### O que se pede
Transcreva na íntegra, sem qualquer alteração, o texto apresentado abaixo sobre a mata da Gardunha e os incêndios.

### Texto apresentado
A nossa sociedade é uma sociedade doente. Não tanto a nível físico, que a ciência evoluiu muito e o acesso aos serviços de saúde nos vão mantendo em razoável estado, mas mais a nível mental e digo isto com uma certa amargura, porque fui criado na Gardunha e adorava perder-me na mata do Cornel, que afinal era Tenente Coronel. Uma mata densa com uns caminhos pelo meio que eu conhecia como a palma da mão. E adorava estar na cama e ouvir, no Inverno, a ventania nos pinheiros grandes que havia em redor da casa. Esse som primordial da natureza descobri que existe tal qual no fragor do mar no outono, em que adoro fazer praia sem a algazarra do Verão. Fecho os olhos e volto de pequeno ao vento dos pinheiros da serra...e se me sabe bem, rapazes. Talvez por isso desenvolvi um grande amor pelas árvores (mas também pode ser eventualmente por ter sangue celta ou ter aprendido que são elas que nos permitem respirar e viver. Não sei). Mas o que me incomoda é ver tanta gente a falar de incêndios na TV: homens de ciência, políticos, bombeiros, proteção cível, jornalista e a saberem tanto e não se fazer nada de há 40 anos para cá.

### Informação mostrada
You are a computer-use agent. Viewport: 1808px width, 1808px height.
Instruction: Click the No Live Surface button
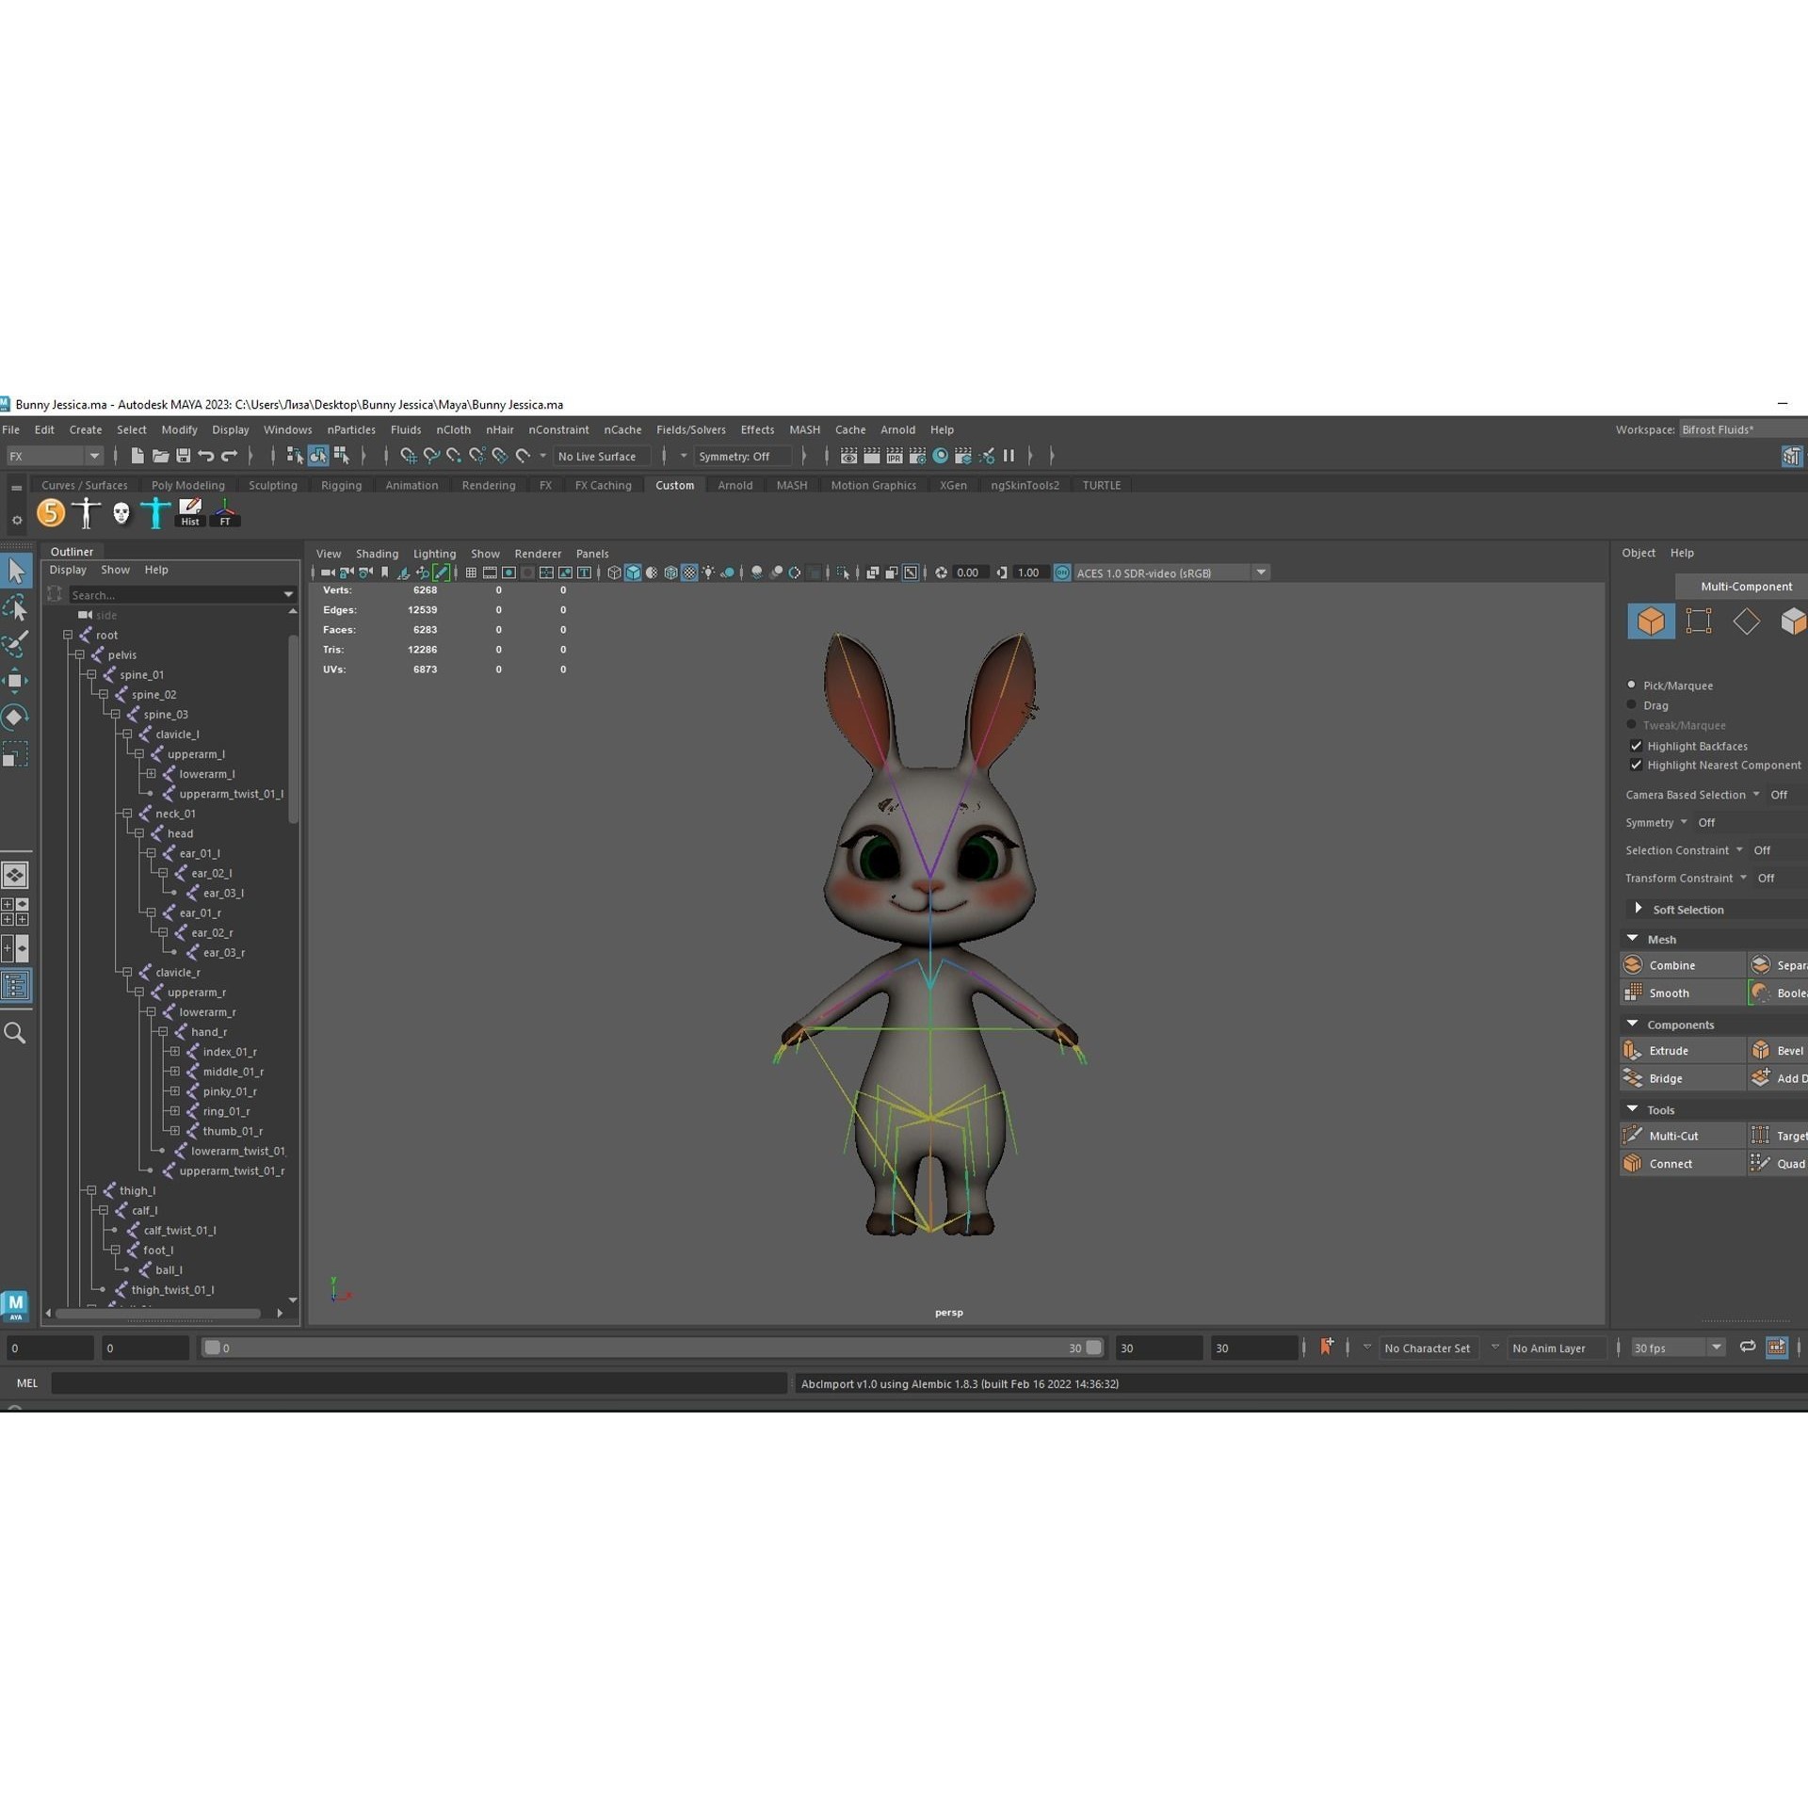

### Resposta
A nossa sociedade é uma sociedade doente. Não tanto a nível físico, que a ciência evoluiu muito e o acesso aos serviços de saúde nos vão mantendo em razoável estado, mas mais a nível mental e digo isto com uma certa amargura, porque fui criado na Gardunha e adorava perder-me na mata do Cornel, que afinal era Tenente Coronel. Uma mata densa com uns caminhos pelo meio que eu conhecia como a palma da mão. E adorava estar na cama e ouvir, no Inverno, a ventania nos pinheiros grandes que havia em redor da casa. Esse som primordial da natureza descobri que existe tal qual no fragor do mar no outono, em que adoro fazer praia sem a algazarra do Verão. Fecho os olhos e volto de pequeno ao vento dos pinheiros da serra...e se me sabe bem, rapazes. Talvez por isso desenvolvi um grande amor pelas árvores (mas também pode ser eventualmente por ter sangue celta ou ter aprendido que são elas que nos permitem respirar e viver. Não sei). Mas o que me incomoda é ver tanta gente a falar de incêndios na TV: homens de ciência, políticos, bombeiros, proteção cível, jornalista e a saberem tanto e não se fazer nada de há 40 anos para cá.